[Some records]
________________________
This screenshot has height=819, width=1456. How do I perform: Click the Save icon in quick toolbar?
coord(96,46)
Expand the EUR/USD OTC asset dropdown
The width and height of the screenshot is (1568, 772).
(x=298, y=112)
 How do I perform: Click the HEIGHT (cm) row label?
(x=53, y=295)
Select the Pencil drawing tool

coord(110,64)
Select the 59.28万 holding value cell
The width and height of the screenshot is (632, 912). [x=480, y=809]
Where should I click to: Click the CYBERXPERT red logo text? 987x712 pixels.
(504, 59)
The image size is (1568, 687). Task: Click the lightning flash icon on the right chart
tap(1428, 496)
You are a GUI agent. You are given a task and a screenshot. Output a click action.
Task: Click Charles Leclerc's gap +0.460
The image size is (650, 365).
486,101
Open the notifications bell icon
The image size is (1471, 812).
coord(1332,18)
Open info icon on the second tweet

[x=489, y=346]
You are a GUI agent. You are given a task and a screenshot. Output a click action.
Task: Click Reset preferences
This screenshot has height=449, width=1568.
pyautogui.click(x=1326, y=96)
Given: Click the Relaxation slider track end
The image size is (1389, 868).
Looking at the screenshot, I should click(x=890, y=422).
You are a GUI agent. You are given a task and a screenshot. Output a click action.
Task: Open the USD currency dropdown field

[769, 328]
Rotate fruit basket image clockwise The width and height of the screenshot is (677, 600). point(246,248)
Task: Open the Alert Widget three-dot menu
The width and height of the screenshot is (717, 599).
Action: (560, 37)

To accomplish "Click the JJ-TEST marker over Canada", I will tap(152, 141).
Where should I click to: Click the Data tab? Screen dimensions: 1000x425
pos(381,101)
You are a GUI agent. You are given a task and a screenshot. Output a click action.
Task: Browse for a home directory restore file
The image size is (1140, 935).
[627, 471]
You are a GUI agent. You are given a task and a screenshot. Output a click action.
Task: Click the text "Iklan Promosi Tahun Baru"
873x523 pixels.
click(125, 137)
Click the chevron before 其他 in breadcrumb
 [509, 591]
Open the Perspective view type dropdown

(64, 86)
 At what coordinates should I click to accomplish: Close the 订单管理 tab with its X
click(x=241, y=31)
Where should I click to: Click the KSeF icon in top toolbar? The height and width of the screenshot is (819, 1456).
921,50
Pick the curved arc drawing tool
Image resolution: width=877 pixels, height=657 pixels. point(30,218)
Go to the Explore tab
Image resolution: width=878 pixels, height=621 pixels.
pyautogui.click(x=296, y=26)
________________________
**GOAL**
Copy out every one of the records above, line for line, without changing anything.

**WORKED ANSWER**
This screenshot has height=819, width=1456. How do I perform: Click the Save icon in quick toolbar?
coord(96,46)
Expand the EUR/USD OTC asset dropdown
The width and height of the screenshot is (1568, 772).
(x=298, y=112)
 How do I perform: Click the HEIGHT (cm) row label?
(x=53, y=295)
Select the Pencil drawing tool

coord(110,64)
Select the 59.28万 holding value cell
The width and height of the screenshot is (632, 912). [x=480, y=809]
Where should I click to: Click the CYBERXPERT red logo text? 987x712 pixels.
(504, 59)
The image size is (1568, 687). Task: Click the lightning flash icon on the right chart
tap(1428, 496)
You are a GUI agent. You are given a task and a screenshot. Output a click action.
Task: Click Charles Leclerc's gap +0.460
The image size is (650, 365).
486,101
Open the notifications bell icon
The image size is (1471, 812).
coord(1332,18)
Open info icon on the second tweet

[x=489, y=346]
You are a GUI agent. You are given a task and a screenshot. Output a click action.
Task: Click Reset preferences
This screenshot has height=449, width=1568.
pyautogui.click(x=1326, y=96)
Given: Click the Relaxation slider track end
The image size is (1389, 868).
Looking at the screenshot, I should click(x=890, y=422).
You are a GUI agent. You are given a task and a screenshot. Output a click action.
Task: Open the USD currency dropdown field

[769, 328]
Rotate fruit basket image clockwise The width and height of the screenshot is (677, 600). point(246,248)
Task: Open the Alert Widget three-dot menu
The width and height of the screenshot is (717, 599).
Action: (560, 37)

To accomplish "Click the JJ-TEST marker over Canada", I will tap(152, 141).
Where should I click to: Click the Data tab? Screen dimensions: 1000x425
pos(381,101)
You are a GUI agent. You are given a task and a screenshot. Output a click action.
Task: Browse for a home directory restore file
The image size is (1140, 935).
[627, 471]
You are a GUI agent. You are given a task and a screenshot. Output a click action.
Task: Click the text "Iklan Promosi Tahun Baru"
873x523 pixels.
click(125, 137)
Click the chevron before 其他 in breadcrumb
 [509, 591]
Open the Perspective view type dropdown

(64, 86)
 At what coordinates should I click to accomplish: Close the 订单管理 tab with its X
click(x=241, y=31)
Where should I click to: Click the KSeF icon in top toolbar? The height and width of the screenshot is (819, 1456).
921,50
Pick the curved arc drawing tool
Image resolution: width=877 pixels, height=657 pixels. point(30,218)
Go to the Explore tab
Image resolution: width=878 pixels, height=621 pixels.
pyautogui.click(x=296, y=26)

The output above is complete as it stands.